[Passage provided start]

This view is easy to ridicule. Even the most sternly Post-Modern cultural studies professor is likely to lapse into essentialism when confronting a rude Parisian shopkeeper, or a lazy Italian bureaucrat. Yet however obvious national differences appear at first glance, attempting to document them usually ends up looking silly as well. Take the recent scientific study, summarised in the Independent, which attempted to rank nations as more or less neurotic by measuring rates of suicide, crime, divorce and the consumption of alcohol and caffeine. The UK came out as the world’s eighth most stable, extroverted nation (just ahead of Germany), while Hungary and France ranked as the most neurotic and introverted. The fact that the US came out as the nation in the best psychological health should perhaps have raised some doubts in the authors’ minds about their methods.

Given the empirical difficulty and political incorrectness involved in measuring national differences, it’s no surprise that most historians have long since turned to studying the representations and stereotypes themselves. On one level, these have served to demonise and dehumanise foreigners, and to exclude unwanted groups from the national community. On another, they have promoted national unity and pride. Instilling the people with properly national characteristics has been a central preoccupation for educators, artists and scholars.

There is a shoal of new cultural history books about such matters. They tend to proceed from the assumption that visions of national character are by nature multiple, variable and competing. Paul Langford begs to differ. In Englishness Identified, he admits that stereotypes of the English have often contradicted each other. The island race has been seen as alternately lazy and industrious, honest and hypocritical, polite and uncouth, taciturn and bombastic. He nonetheless insists that between the mid-17th and mid-19th centuries, these characterisations fell into distinctive patterns. The themes he identifies are energy, candour, decency, taciturnity, reserve and, of course, eccentricity. He does not go so far as to say that the themes reflected actual traits present in the English population. Rather, ‘stereotypes resemble a kind of solera, to which each new pen adds but a drop.’ Observers saw, in other words, what they had been led to see, and helped others to see the same thing. The result was a recognisably English collection of traits.

Langford sets out to prove his case in a robust, no-nonsense, thoroughly empirical manner (typically English, one might almost say). He has assembled a large database of descriptions of the English, above all by foreigners, analysed it and found his six common themes. He has further divided each theme into four to seven sub-themes, so that candour, for instance, is broken down into plainness, openness, separateness, domesticity, honesty and humbug. He has written up chapters and sub-chapters with these headings, illustrated them with a thousand illustrative quotations and paraphrases, thrown in a brief introduction and conclusion, and voilà !

[Passage provided end]
[Material start]

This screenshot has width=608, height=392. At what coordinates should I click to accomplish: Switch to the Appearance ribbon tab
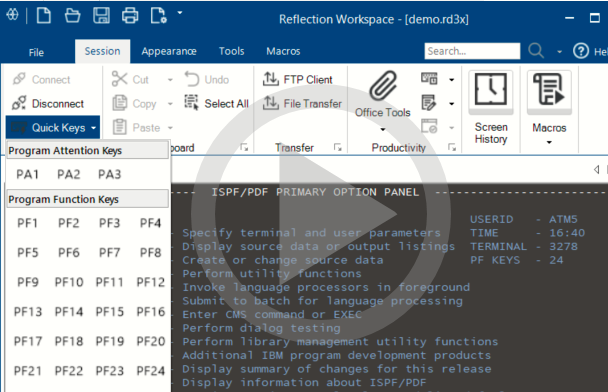point(169,51)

[Material end]

• **Required work**:
Answer these questions about the passage on English national character:
1. Which two nations ranked as the most neurotic and introverted in the study summarized in the Independent?
2. How many common themes did Langford find, and into how many sub-themes did he divide each one?
3. What has been a central concern for educators, artists and scholars?

• **Reply to the task**:
1. Hungary and France.
2. Six themes, each divided into four to seven sub-themes.
3. Instilling the people with properly national characteristics.